Knowledge is thus intermingled with practice. The word “craft,” one of those words we’ve inherited from pre-Christian Europe, implies physical work but also a kind of power, a skill. “Woodcraft” conveys that there’s a power to knowing about plants and animals; it reminds us of the strength to be found in developing an informed relationship to the natural world.

But the Handbook also decribes woodcraft as a form of empathy:

[Woodcraft] means not only the following of tracks and other signs, but it means to be able to read them. To tell how fast the animal which made the tracks was going; to tell whether he was frightned, suspicious or otherwise.

[…]

Through woodcraft then, a boy may train his eye, and be able to observe things that otherwise would pass unnoticed. In this way he may be able to save animals from pain, as a horse from an ill-fitting harness.

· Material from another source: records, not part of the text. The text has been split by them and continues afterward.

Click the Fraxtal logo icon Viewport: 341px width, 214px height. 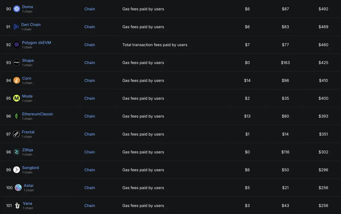pos(16,134)
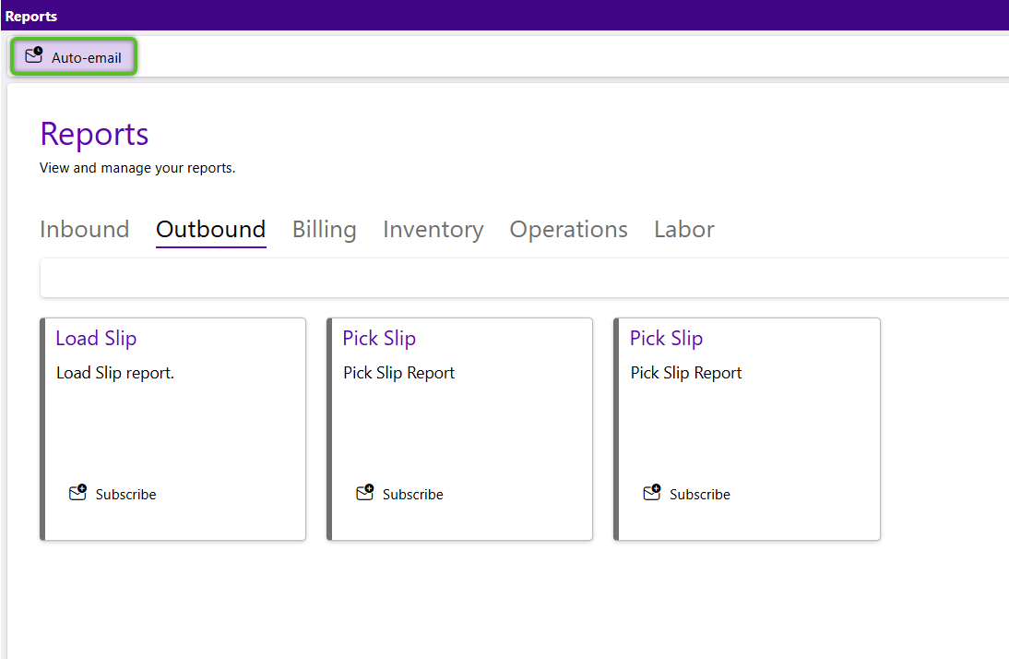Subscribe to the Load Slip report
Viewport: 1009px width, 659px height.
coord(125,495)
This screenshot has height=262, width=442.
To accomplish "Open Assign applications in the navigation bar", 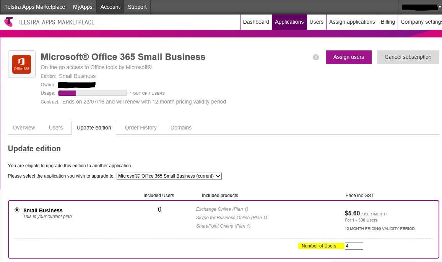I will tap(352, 22).
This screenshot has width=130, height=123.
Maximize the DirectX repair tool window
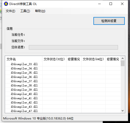click(x=111, y=4)
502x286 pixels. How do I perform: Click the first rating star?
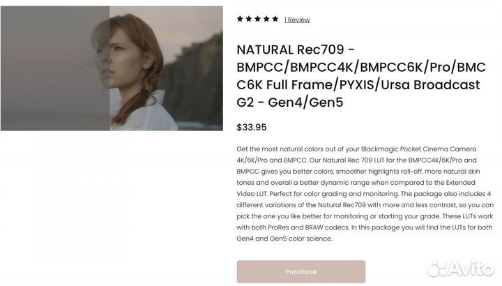click(240, 19)
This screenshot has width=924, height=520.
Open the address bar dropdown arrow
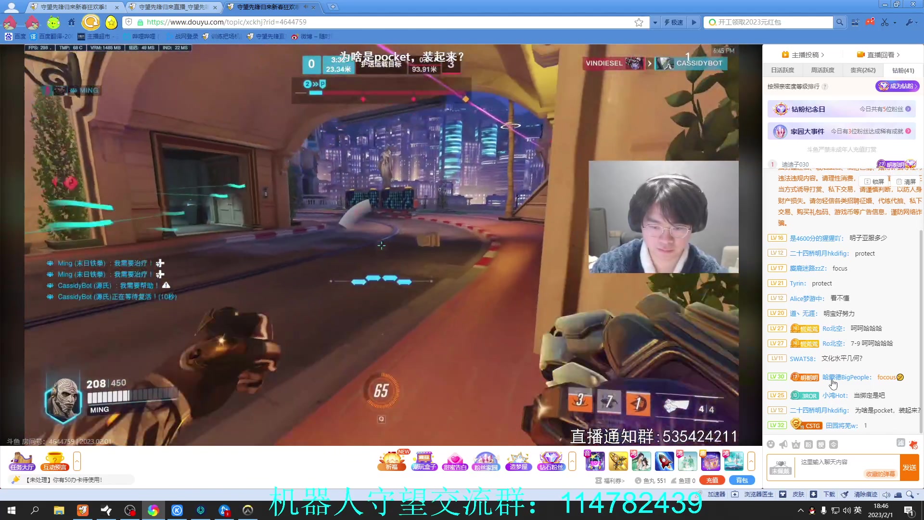[x=655, y=22]
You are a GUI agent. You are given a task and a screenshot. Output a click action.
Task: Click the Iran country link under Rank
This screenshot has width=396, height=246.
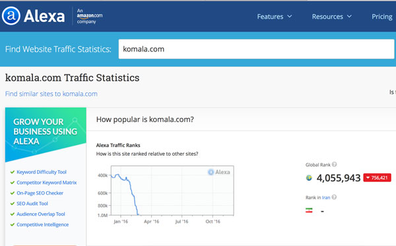326,198
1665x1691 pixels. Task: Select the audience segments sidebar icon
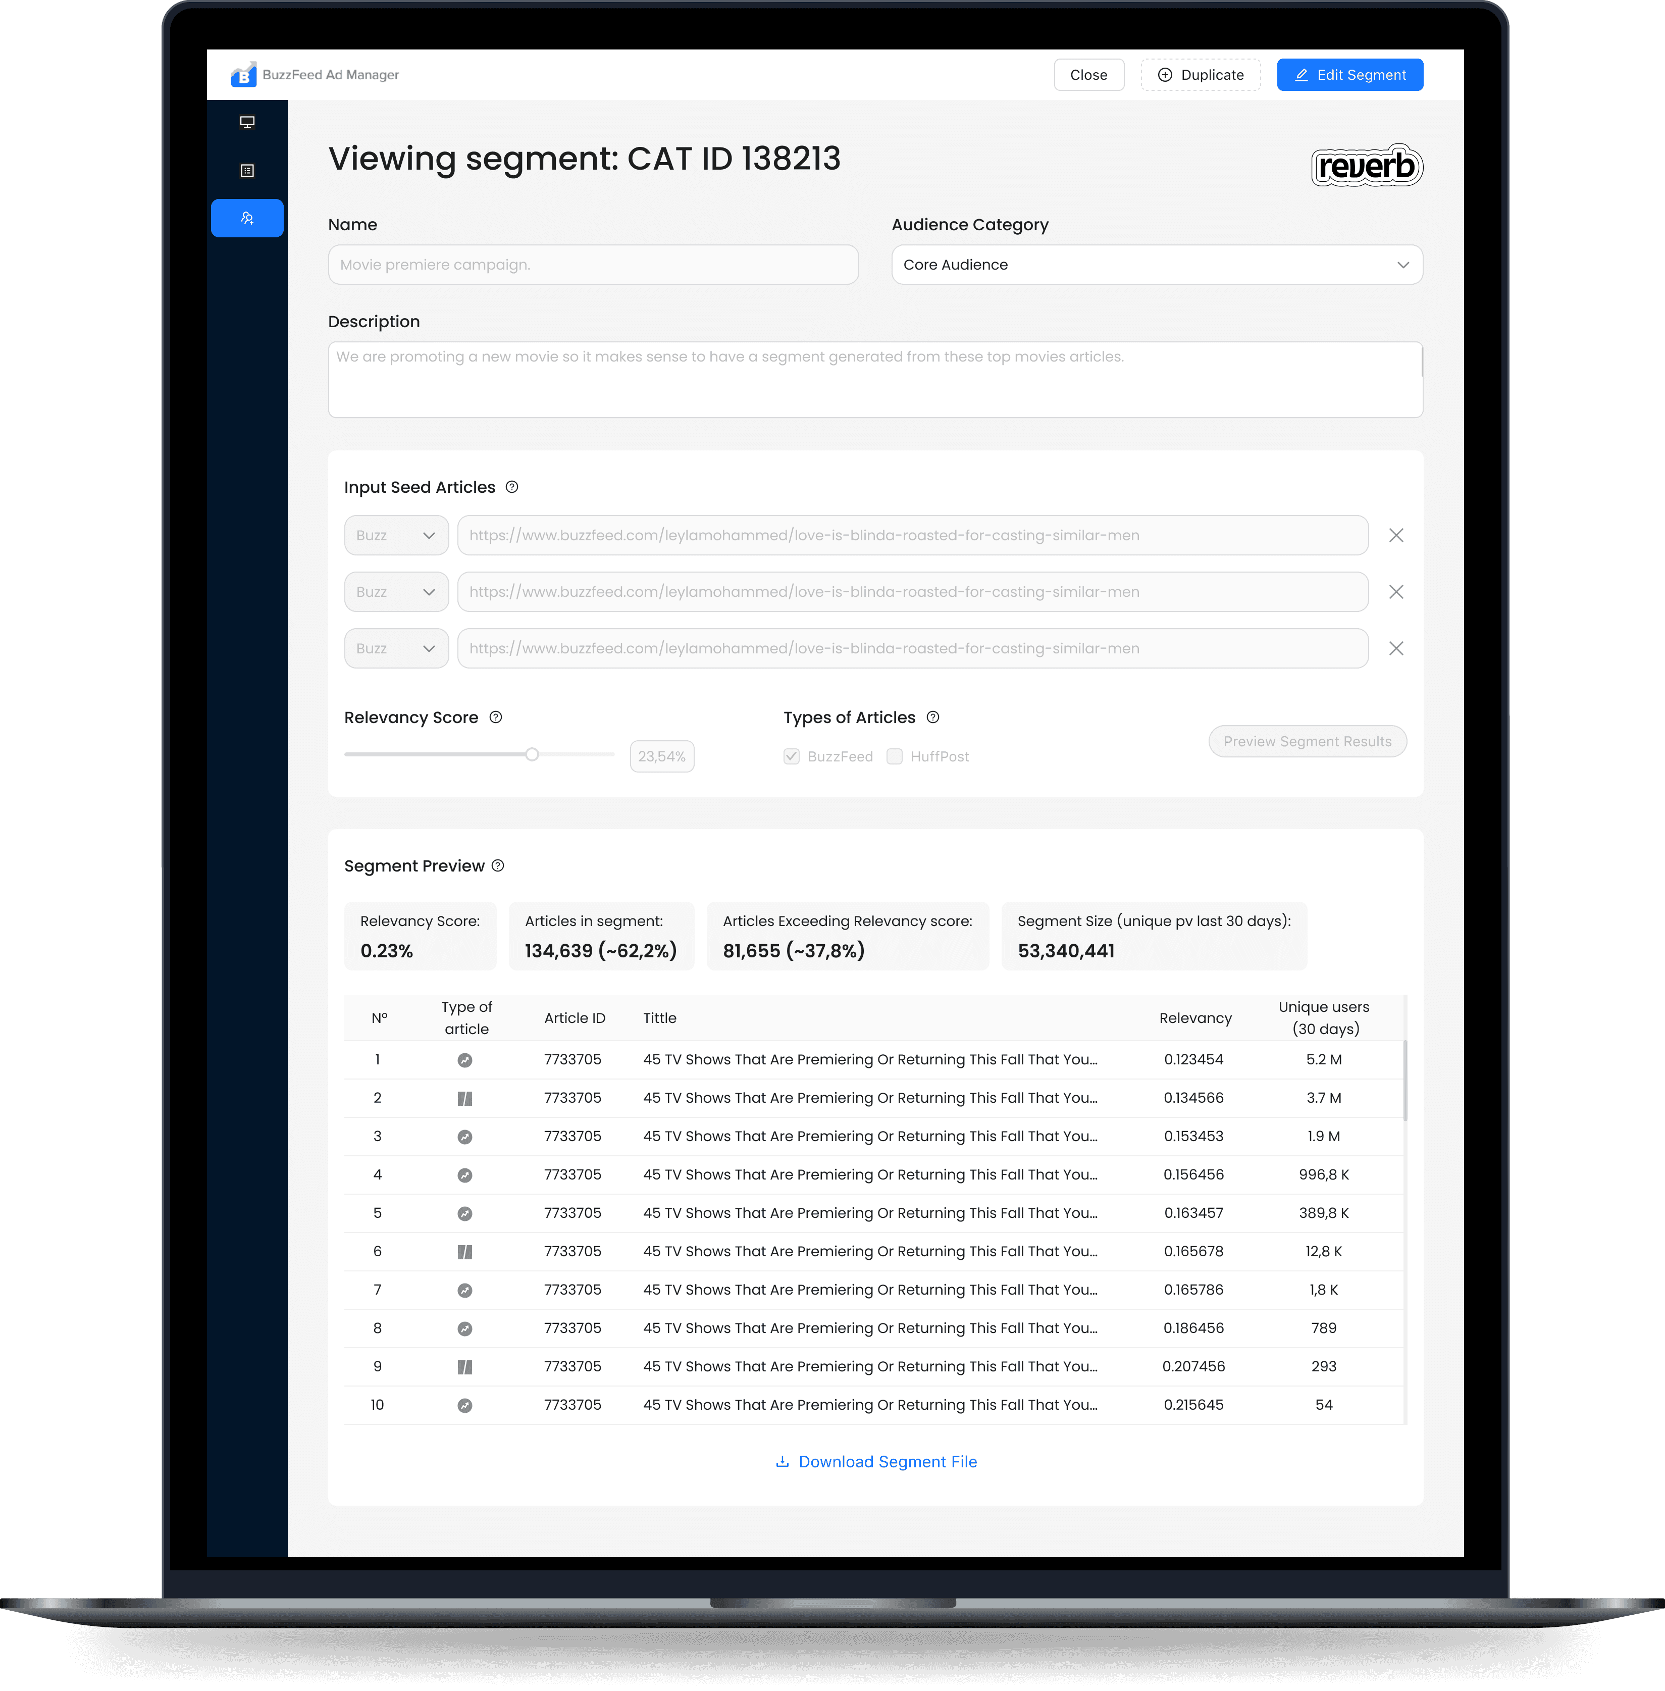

He may also be able to see little things which may give him the clew [sic] to great things and so be able to prevent harm and crime. (5-6)

There’s a lofty ideal of manhood that wafts through the pages of this book that makes me wistful, even if I know its limitations. (If you get your hands on this book, read the section on Chivalry.) 

But how lovely to think that to come to know the natural world is not only to be able to navigate it – and what young boy or girl wouldn’t glory in this power – but also to be able to feel what the other creatures are feeling and, thus, “to prevent harm and crime.” 

6 comments on “Woodcraft

  1. Gloria Gorell says:

    Thank you for this thoughtful essay. I was a Girl Scout leader for any years and was shocked that so many children knew so little about the flowers, birds and trees in their neighborhood let alone in the woods. If we want the next generation to care about the environment, they will have to know about what they are caring for.

    1. Nicole Asquith says:

      Thanks, Gloria and I apologize for my slow reply (I wasn’t getting alerts about comments). I would love to hear more about what you did as a Girl Scout teacher. I’m planning on putting together a curriculum on learning to recognize plants in the wild for my daughter’s Brownie troop.

  2. Alice de Dadelsen says:

    As a grandmother and in contact with children and teenagers through volunteer work, I am moved and encouraged by this article. Instead of rushing them off to extra-curricular activities, go for a walk with your youngsters. Explore and learn together the name of tress, bushes and flowers in your neighborhood. Take photos and look up the information. Check out on http://www.ojaiyouthopera.org the story of an opera that to premiere on May 18 & 19 in Ojai, CA. The title “Nightingale and the Tower” refers to the conflict young people must navigate between a relationship with Nature and the encroaching world of technology

    1. Nicole Asquith says:

      Thank you. I’ll check out the opera.

  3. Lorie hammond says:

    Lovely ideas. I wonder if Girl Scouts learned these skills too?

    1. Nicole Asquith says:

      I think they did in the past but I would say less and less. I’m hoping to put together a curriculum on leaning to identify plants in the wild for my daughter’s Brownie troop. As Carolyn Summers pointed out to me, one of the things about the Girl Scouts that’s important, though, is that they have great camps that they’ve maintained. A good reason to support them!